The answer should consist of the records below, repeated exactly, and no pictures.

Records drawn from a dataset
════════════════
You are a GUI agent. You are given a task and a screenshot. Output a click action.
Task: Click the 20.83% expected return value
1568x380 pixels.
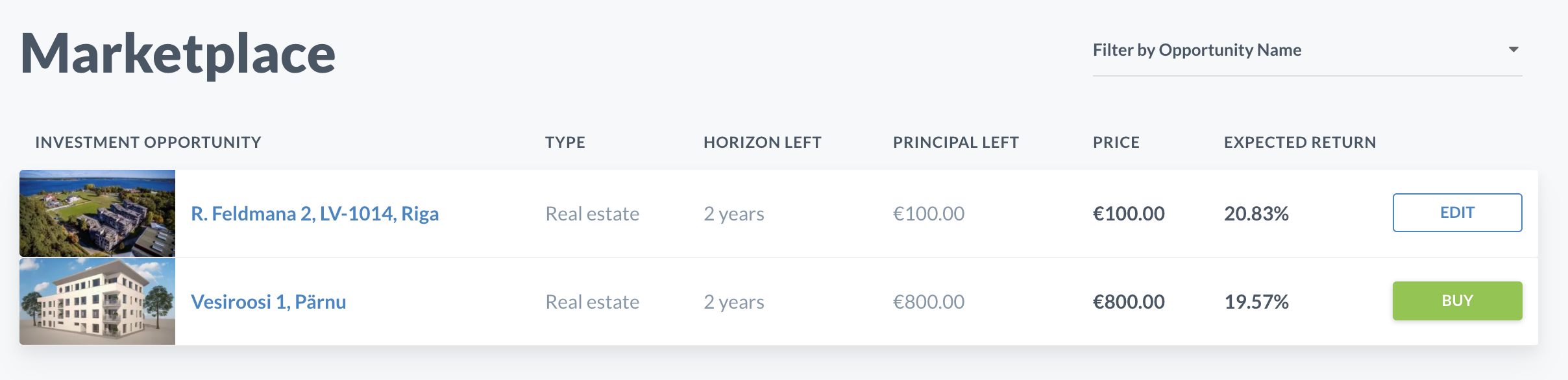(1256, 213)
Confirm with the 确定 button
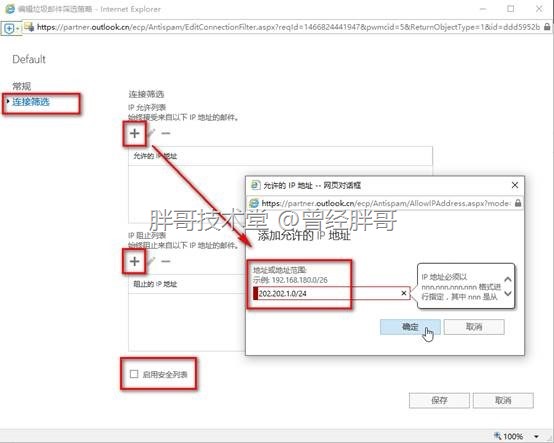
════════════════
TASK ANSWER
You are a GUI agent. You are given a task and a screenshot. Output a click action.
Task: Click the 20.83% expected return value
1568x380 pixels.
(1256, 213)
Confirm with the 确定 button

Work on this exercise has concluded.